Foot soldiers representing America's corporate merchandisers deluge us with generic marketing shoots. The commander in chief of the United States delivers a prime-time performance in a personal "Top Gun" salute. More than ever in our culture of convenience, there is a troublesome blurring between service and subsidy, conviction and celebrity.

Tillman must have been a rare exception, Robinson surmised, and would have been had he decided to join the Peace Corps instead. "What he did was obviously something he felt in his heart, a calling," Robinson said.

In Manhattan yesterday, Robinson received the William E. Simon Foundation prize for philanthropic leadership, for his efforts in establishing the Carver Academy in San Antonio, an inner-city private school. Robinson has given millions of dollars and countless hours to the cause of education and has asked for nothing, save a little help for the school's endowment, in return.

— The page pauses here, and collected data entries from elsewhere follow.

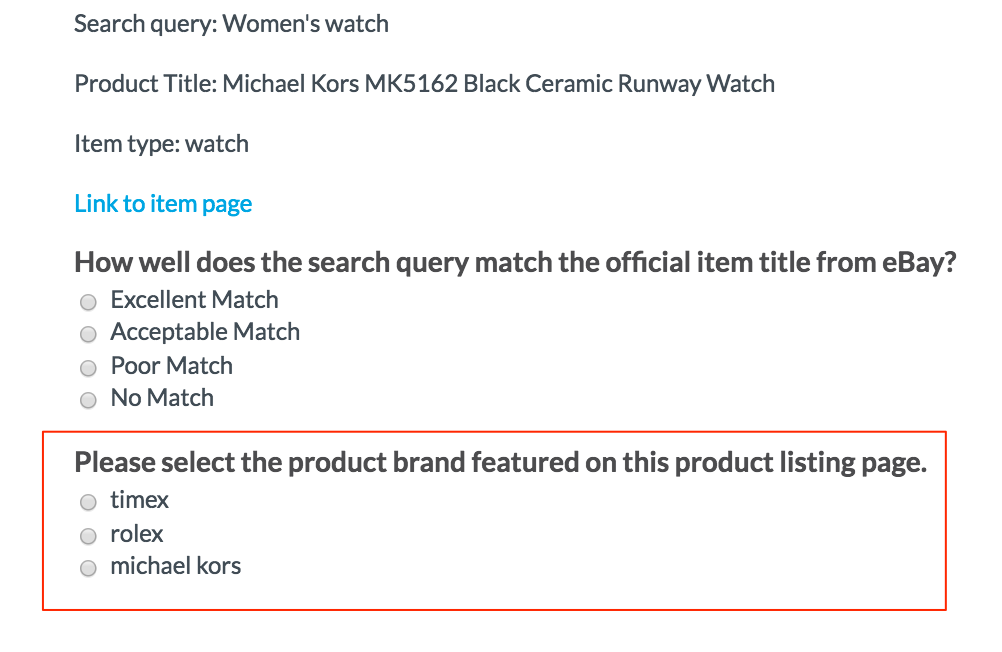
Task: Click the 'Poor Match' label text
Action: click(172, 366)
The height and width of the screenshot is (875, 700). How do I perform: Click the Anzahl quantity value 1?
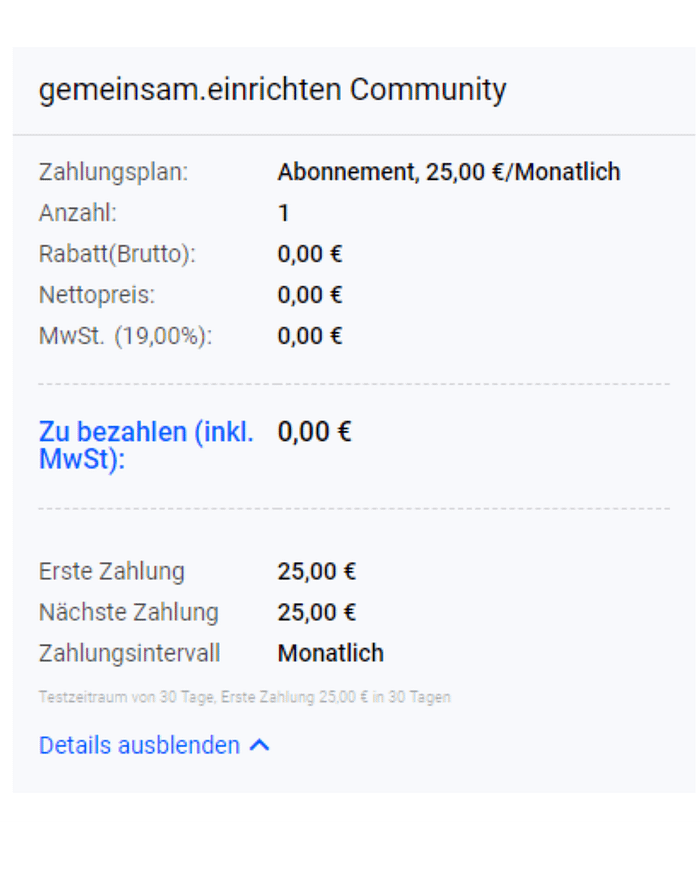tap(284, 213)
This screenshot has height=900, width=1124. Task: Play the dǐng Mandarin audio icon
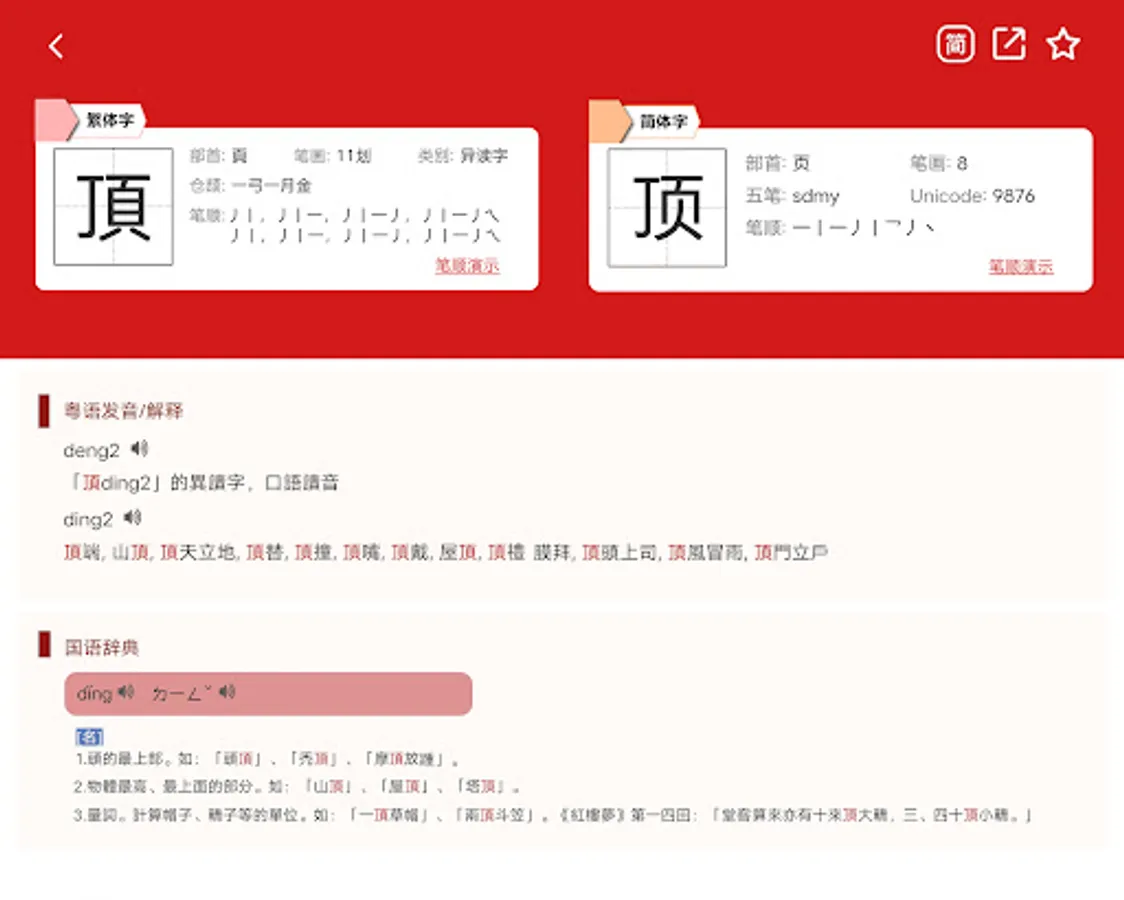point(124,693)
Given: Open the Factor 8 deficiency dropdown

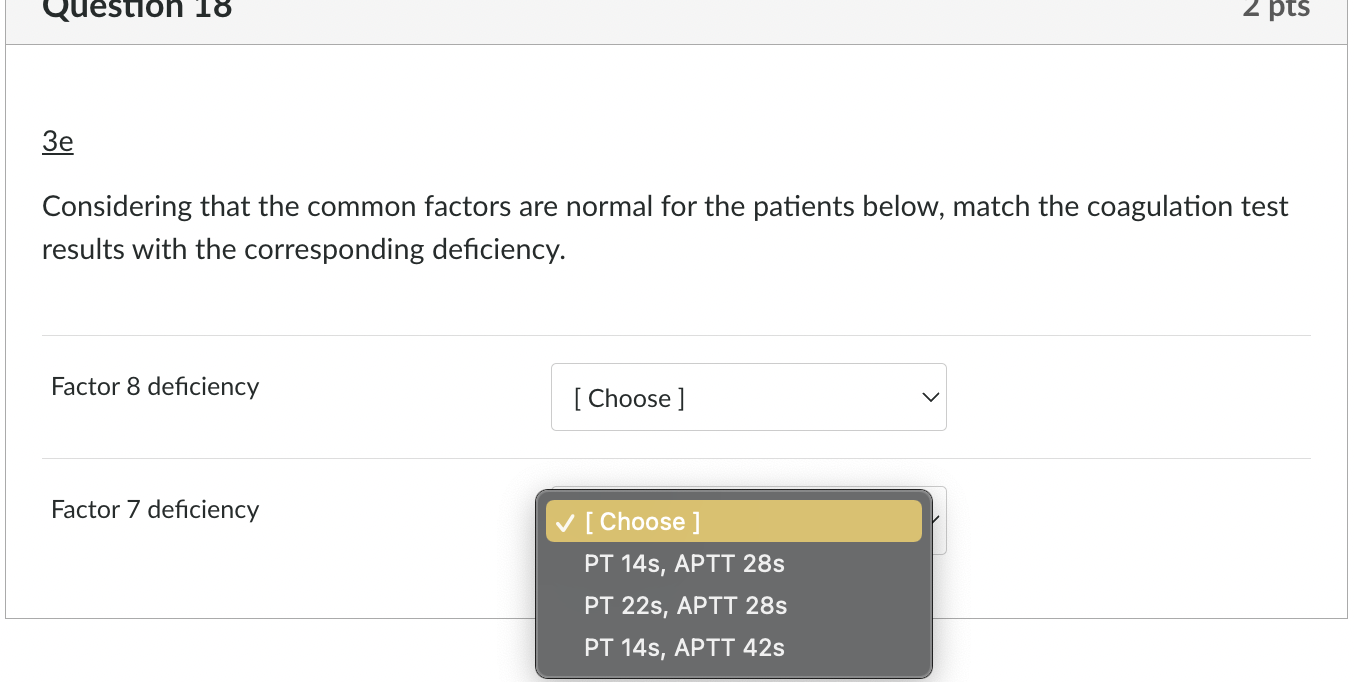Looking at the screenshot, I should pyautogui.click(x=748, y=397).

He is a son of a Navy man and is a graduate of the Naval Academy who served two years as a civil engineer and six more in the reserves while playing for the San Antonio Spurs.

A year ago, Robinson, known in N.B.A. circles as the Admiral, was critical of a handful of colleagues and other athletes who questioned the Bush administration's rush to war in Iraq.

I didn't agree with him, and I am reasonably certain that our views on the results of the war thus far would probably be more than a little divergent as well. But I have always respected Robinson, for his commitment, for his class, for being true to himself. Knowing he was being honored in New York yesterday, I called him to ask what he would say about Tillman if he were in my position and were trying to avoid the hackneyed expressions of how this sad occurrence brings perspective to the games we play that are too often packaged as war.

Robinson paused a few moments and said: "I would say this was a man who made a choice that most others wouldn't because he had a sense of what makes a life significant, what personal fulfillment really is.

"It's like we tell the kids at the school, going out and making money, or being more famous, is not what it's all about. It's about service. It's about believing in something, and fighting for it. Sure, you can spend your whole life working to be the president of a Fortune 500 company, but in the end, if that's all you are, who really cares?

"In this case, people will always remember what Pat Tillman and his family stood for."

A legacy lasts forever, Robinson was saying, but fame is invariably fleeting. The untimely death of Pat Tillman will undoubtedly provide opportunity for the almighty and exploitative buck, in the form of a television movie, a couple of quick tell-all books. Is that what the safety turned soldier would have wanted?

Impossible to know, but based on his unyielding silence, pretty darned easy to guess.